Dataset content:

____

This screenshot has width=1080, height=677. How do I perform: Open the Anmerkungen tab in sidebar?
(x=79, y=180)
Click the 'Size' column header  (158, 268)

____

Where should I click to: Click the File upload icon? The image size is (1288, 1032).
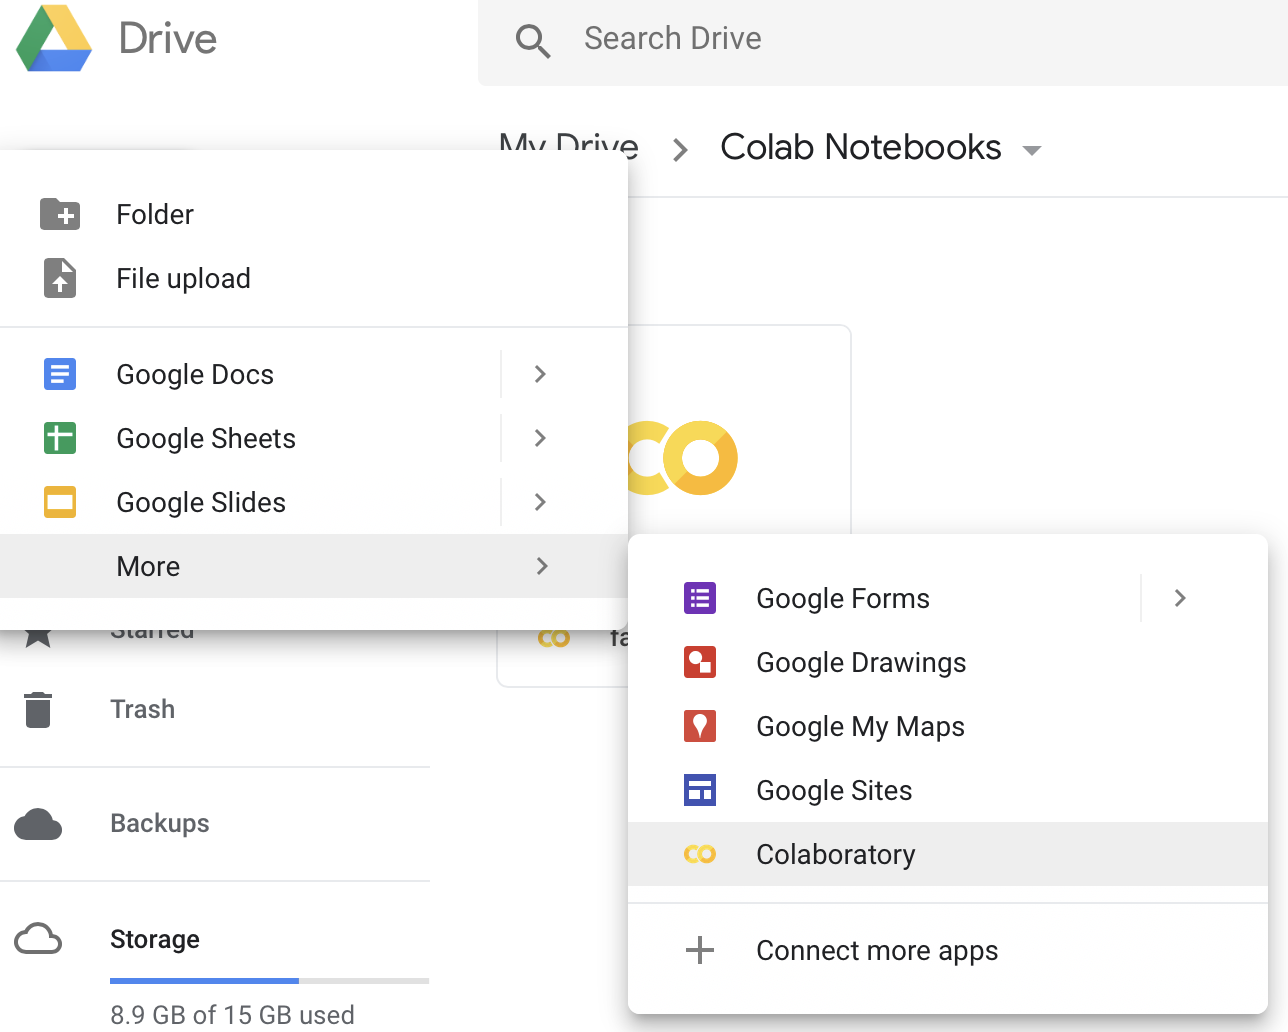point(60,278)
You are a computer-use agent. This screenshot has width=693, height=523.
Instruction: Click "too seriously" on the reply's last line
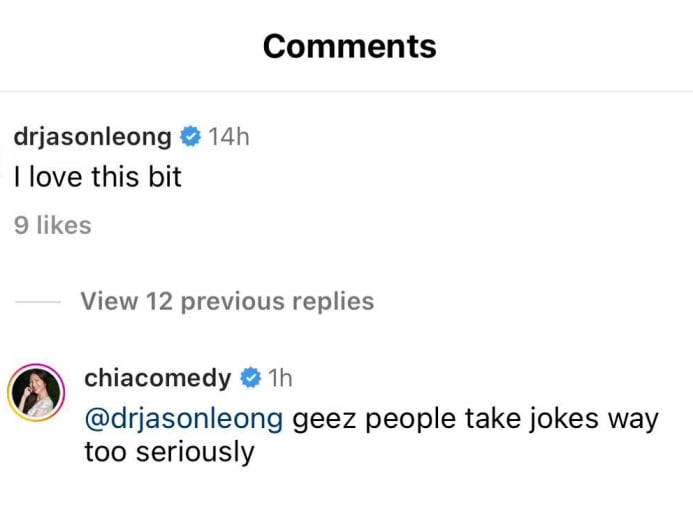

____

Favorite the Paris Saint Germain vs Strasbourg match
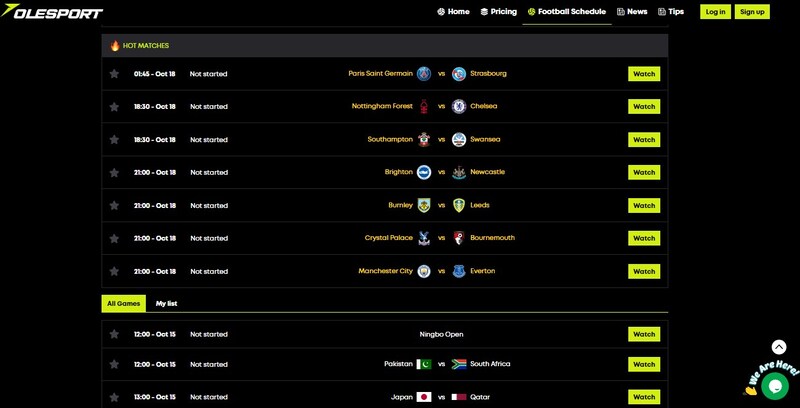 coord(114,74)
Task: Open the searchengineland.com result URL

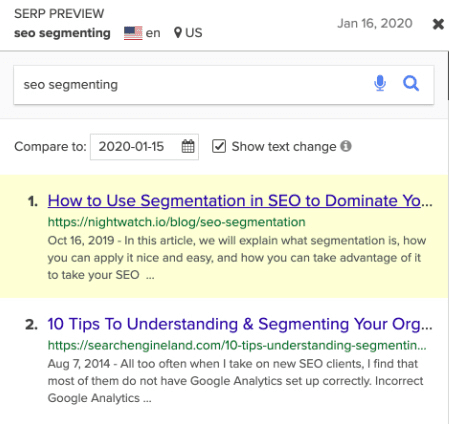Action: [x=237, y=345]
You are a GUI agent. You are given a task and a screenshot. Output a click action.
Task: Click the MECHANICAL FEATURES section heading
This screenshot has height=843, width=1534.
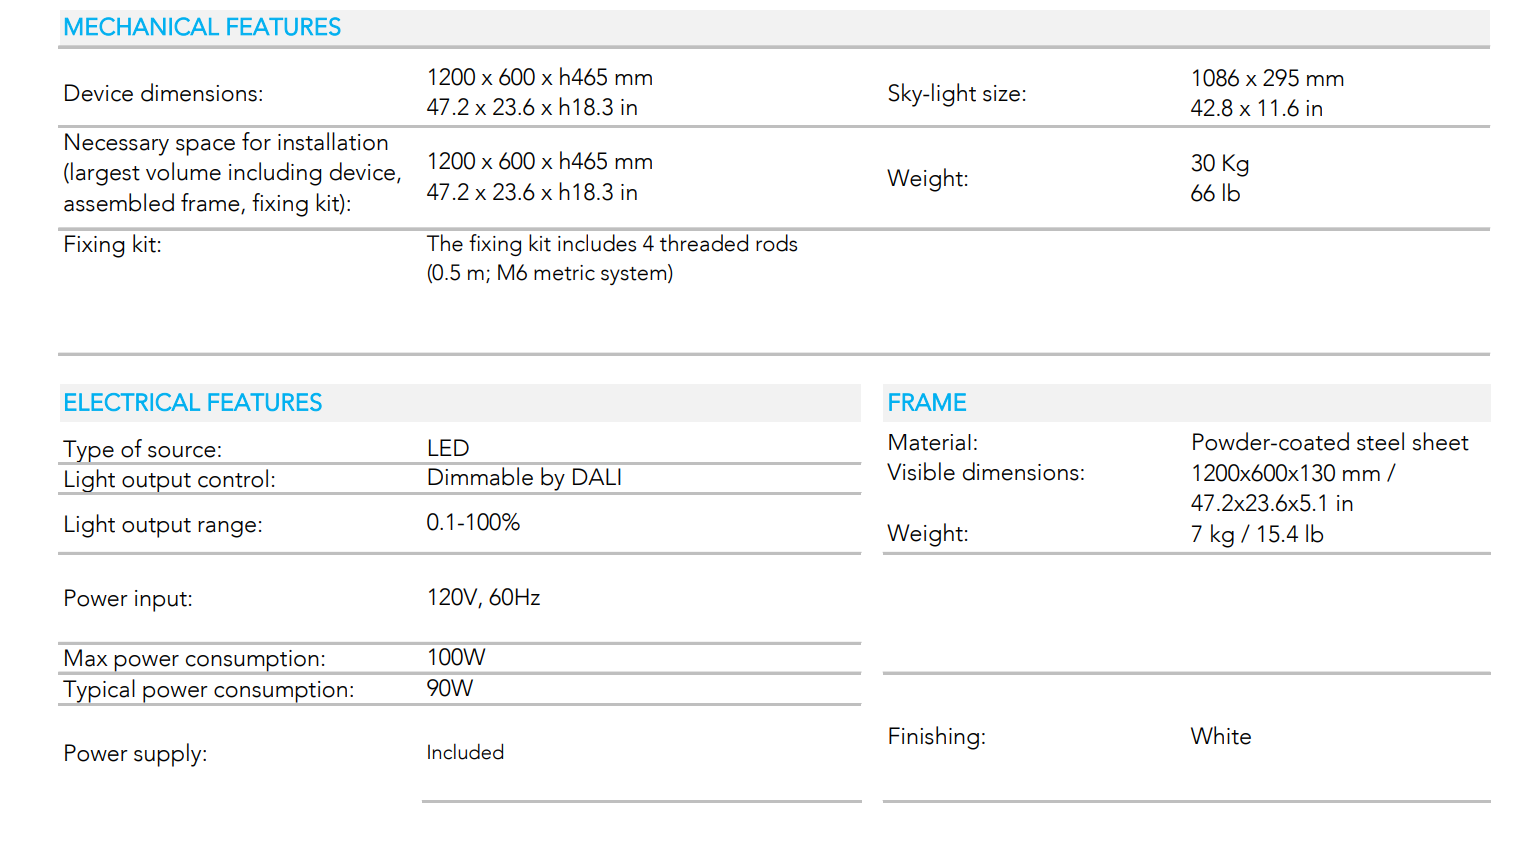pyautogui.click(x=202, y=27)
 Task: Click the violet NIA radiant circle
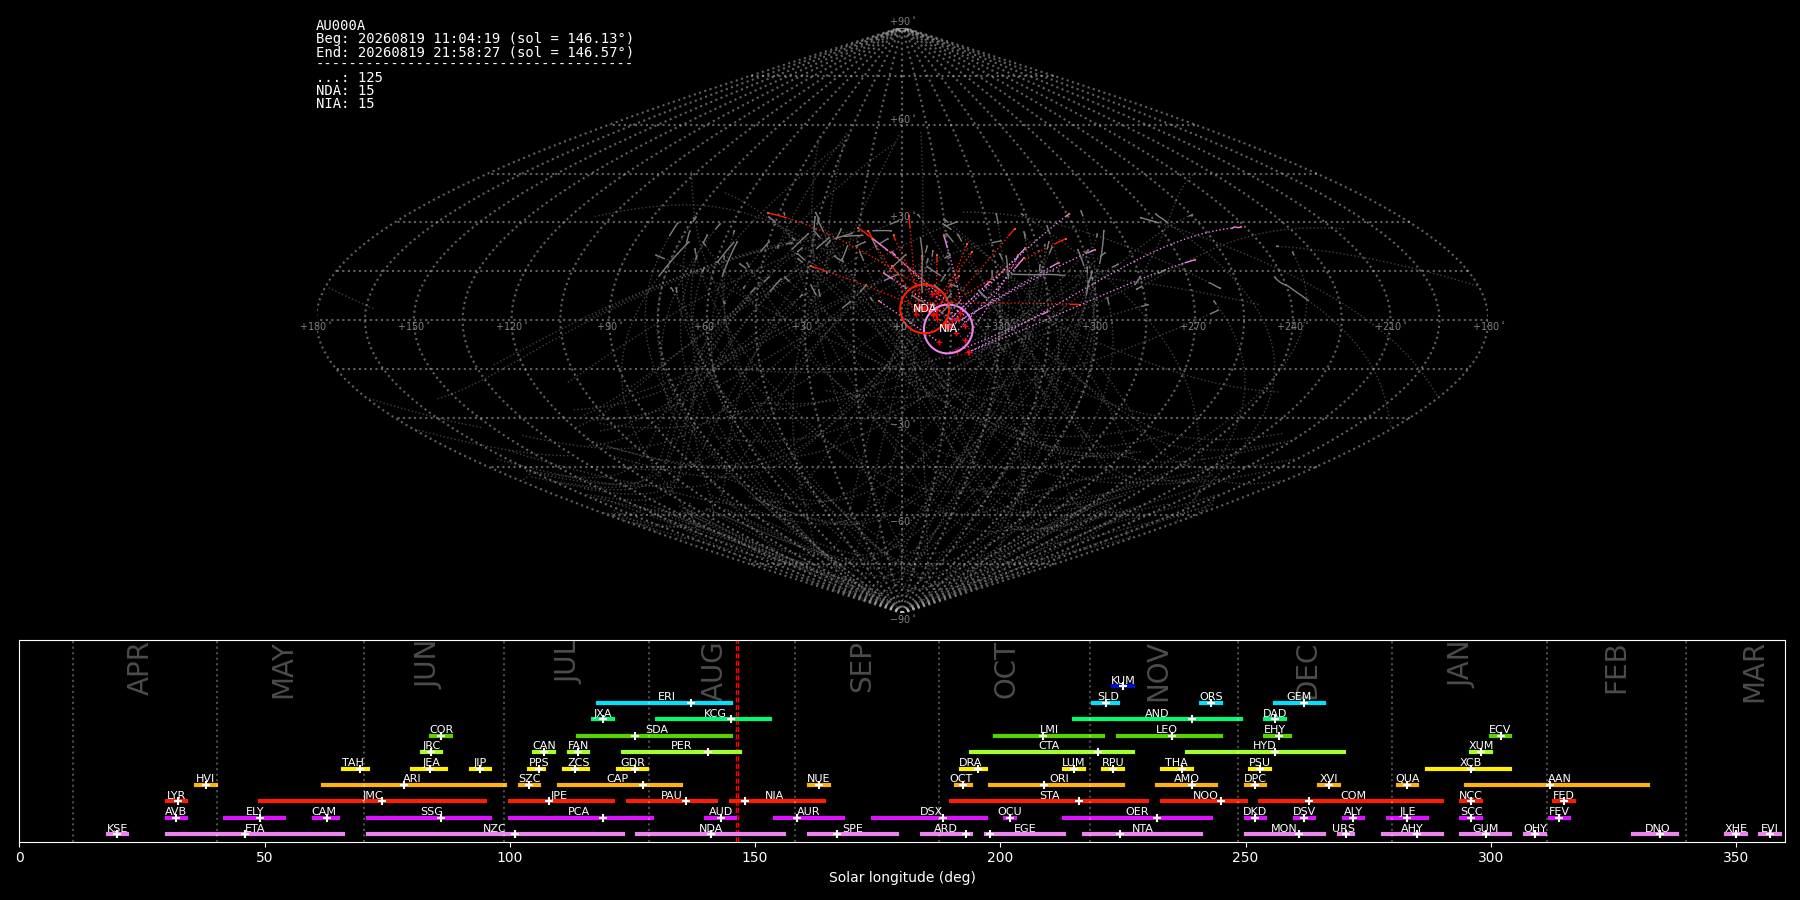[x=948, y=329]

____

Work instructions: Transcribe, exactly and without additions, the lines of the records above, beginning with the line that contains "This screenshot has width=1080, height=677." and ending with the line that contains "Click the 'Size'", both included.

Answer space:
This screenshot has width=1080, height=677. How do I perform: Open the Anmerkungen tab in sidebar?
(x=79, y=180)
Click the 'Size' column header  (158, 268)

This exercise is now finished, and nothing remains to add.